Dauphinais erroneously claims that the appeal from the judge's decision, as it relates to the petition to register title, is premature. It is the decree of registration issuing under G. L. c. 185, Section 47, and not the judge's decision which binds the parties. However, appeals from the decision are authorized by the provisions of the first paragraph of G. L. c. 185, Section 15, as appearing in St. 1973, c. 1114, Section 25. Devine v. Saugus, 5 Mass. App. Ct. 885 , 886 (1977). The judge's decision and its appended plan provide all the requisite information for the entry of a decree registering title. After
the decree is prepared, as ordered by the judge in his decision or pursuant to G. L. c. 185, Section 33, if Dauphinais is of the view that the decree does not conform to the decision and the judge does not agree, Dauphinais may then pursue the claim it seeks now to assert. See Hill v. Taylor, 319 Mass. 5 , 6 (1946).
Having considered all of the claims of the parties, [Note 10] we conclude that the judge's decision as to locations 5 and 6 was erroneous. Accordingly, the decision is reversed. The matters are remanded to the Land Court where a new order for a decree on registration case no. 38771, and a new judgment on miscellaneous case no. 93058, consistent with this opinion, are to be entered.
[Note 1] Joseph W. Snow, Arthur's brother and tenant in common.
[Note 2] The companion case is between the same parties.
[Note 3] Because the various locations are so scattered, it would not be helpful to attempt to reproduce a sketch of the disputed sites.
[Note 4] The title examiner stated in his report: "All Grantor and Grantee indices of the Worcester District Registry of Deeds, all Owner's Indices of the Worcester Registry District of the Land Court, all Worcester County Probate records and all death records in the Towns of Grafton and Somerset and at the Office of Vital Statistics, Secretary of State of the Commonwealth of Massachusetts have been diligently searched by your Examiner without discovering further evidence as to whether Estelle M. Rivard is alive or not or where she may be found."
[Note 5] The plan appended to the judge's decision is a copy of the pertinent part of the plan filed with the Snow's petition pursuant to G. L. c. 185, Section 33.
[Note 6] A silt pile, small areas of paving, a shack, and a large illuminated sign.
[Note 7] During oral argument, we were informed that the title examiner's report had been delayed by his lengthy illness.
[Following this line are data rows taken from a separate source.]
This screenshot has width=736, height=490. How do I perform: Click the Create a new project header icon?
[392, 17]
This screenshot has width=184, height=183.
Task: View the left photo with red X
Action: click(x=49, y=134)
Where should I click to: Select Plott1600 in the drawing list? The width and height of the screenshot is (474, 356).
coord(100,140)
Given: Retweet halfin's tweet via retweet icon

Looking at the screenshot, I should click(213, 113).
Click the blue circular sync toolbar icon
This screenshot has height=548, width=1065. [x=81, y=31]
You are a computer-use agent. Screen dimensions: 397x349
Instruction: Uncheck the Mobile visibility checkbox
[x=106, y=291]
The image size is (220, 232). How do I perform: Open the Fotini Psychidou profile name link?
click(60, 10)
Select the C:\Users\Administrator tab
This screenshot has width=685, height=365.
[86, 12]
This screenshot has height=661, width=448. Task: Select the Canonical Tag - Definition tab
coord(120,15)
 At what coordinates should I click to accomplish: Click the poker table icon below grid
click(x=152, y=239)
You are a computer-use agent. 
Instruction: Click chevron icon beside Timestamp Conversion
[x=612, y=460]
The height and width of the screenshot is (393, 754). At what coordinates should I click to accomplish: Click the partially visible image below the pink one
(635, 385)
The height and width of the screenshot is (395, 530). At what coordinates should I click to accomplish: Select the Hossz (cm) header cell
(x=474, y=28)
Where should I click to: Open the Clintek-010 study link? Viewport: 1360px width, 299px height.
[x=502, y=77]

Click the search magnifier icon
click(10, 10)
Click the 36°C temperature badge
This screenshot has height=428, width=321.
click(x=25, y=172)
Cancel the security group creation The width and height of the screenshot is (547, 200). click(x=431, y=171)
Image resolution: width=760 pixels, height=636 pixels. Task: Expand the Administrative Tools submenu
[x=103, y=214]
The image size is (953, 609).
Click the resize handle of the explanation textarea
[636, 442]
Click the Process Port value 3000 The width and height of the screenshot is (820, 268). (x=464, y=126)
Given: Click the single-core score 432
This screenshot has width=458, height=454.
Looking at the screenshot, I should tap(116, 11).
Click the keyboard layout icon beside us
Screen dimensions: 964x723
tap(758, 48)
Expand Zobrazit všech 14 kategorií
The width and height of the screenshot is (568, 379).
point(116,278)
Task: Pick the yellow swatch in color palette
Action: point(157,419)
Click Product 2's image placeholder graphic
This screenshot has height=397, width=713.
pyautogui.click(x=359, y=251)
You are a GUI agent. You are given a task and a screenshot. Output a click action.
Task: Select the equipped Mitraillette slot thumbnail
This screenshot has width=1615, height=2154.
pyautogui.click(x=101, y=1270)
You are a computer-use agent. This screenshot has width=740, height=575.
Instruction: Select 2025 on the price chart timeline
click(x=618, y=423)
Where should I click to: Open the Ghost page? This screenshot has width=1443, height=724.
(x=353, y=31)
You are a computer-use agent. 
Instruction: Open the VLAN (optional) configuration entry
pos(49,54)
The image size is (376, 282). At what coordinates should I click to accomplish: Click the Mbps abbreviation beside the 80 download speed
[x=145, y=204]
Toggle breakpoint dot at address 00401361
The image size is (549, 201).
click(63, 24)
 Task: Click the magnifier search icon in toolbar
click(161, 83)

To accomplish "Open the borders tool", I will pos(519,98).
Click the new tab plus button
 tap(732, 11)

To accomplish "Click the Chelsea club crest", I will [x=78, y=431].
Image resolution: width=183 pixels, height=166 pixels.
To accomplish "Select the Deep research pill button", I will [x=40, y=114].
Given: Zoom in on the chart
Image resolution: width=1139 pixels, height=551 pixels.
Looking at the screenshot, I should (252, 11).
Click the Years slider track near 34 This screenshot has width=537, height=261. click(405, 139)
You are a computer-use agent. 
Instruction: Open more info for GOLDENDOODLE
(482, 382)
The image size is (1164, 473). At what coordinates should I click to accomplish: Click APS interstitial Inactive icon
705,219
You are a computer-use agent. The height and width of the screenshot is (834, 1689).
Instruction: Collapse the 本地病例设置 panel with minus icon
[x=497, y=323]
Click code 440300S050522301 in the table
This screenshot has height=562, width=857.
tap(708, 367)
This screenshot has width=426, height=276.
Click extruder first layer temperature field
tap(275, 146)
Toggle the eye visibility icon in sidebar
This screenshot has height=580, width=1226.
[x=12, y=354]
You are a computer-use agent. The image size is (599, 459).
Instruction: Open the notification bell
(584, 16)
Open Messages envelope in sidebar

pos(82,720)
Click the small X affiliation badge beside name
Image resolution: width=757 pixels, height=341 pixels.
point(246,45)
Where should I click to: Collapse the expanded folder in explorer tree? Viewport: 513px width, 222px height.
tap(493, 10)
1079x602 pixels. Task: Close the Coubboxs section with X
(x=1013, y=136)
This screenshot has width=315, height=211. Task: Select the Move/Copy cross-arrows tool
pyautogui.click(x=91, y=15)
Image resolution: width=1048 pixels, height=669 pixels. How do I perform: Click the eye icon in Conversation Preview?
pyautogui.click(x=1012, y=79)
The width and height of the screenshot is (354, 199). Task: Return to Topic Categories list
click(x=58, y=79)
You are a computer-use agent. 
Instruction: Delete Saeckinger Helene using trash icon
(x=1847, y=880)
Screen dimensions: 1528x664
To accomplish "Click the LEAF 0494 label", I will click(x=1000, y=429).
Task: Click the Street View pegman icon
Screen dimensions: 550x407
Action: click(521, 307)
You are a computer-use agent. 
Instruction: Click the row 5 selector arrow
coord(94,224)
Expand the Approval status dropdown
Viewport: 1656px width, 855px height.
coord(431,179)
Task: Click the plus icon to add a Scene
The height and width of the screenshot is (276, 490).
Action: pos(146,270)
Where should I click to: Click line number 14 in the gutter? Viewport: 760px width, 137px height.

Moreover, the judge's conclusion, that Dauphinais's use was not interrupted until it received notice of the petition, does not rest on any notion of inaction or delay by the Snows.
[Note 8] It was the judge's understanding, as to the driveway, that Dauphinais did not "claim[ ] title to this road area but rather a prescriptive right to its use." Dauphinais's sole contention on this issue is that "on all [the] evidence the judge was required to find that Dauphinais had acquired full title to the existing way." This does not constitute argument within the meaning of Mass.R.A.P. 16(a)(4), as amended, 367 Mass. 921 (1975).
[Note 9] Now a judgment of registration by reason of Mass.R.Civ.P. 1, as appearing in 385 Mass. 1213 (1982), making Mass.R.Civ.P. 54(a), 365 Mass. 820 (1974), applicable to the Land Court.
[Note 10] Dauphinais has not argued its claim that the judge wrongfully denied its motion to frame jury issues. See Mass.R.A.P. 16(a)(4), as amended, 367 Mass. 921 (1975).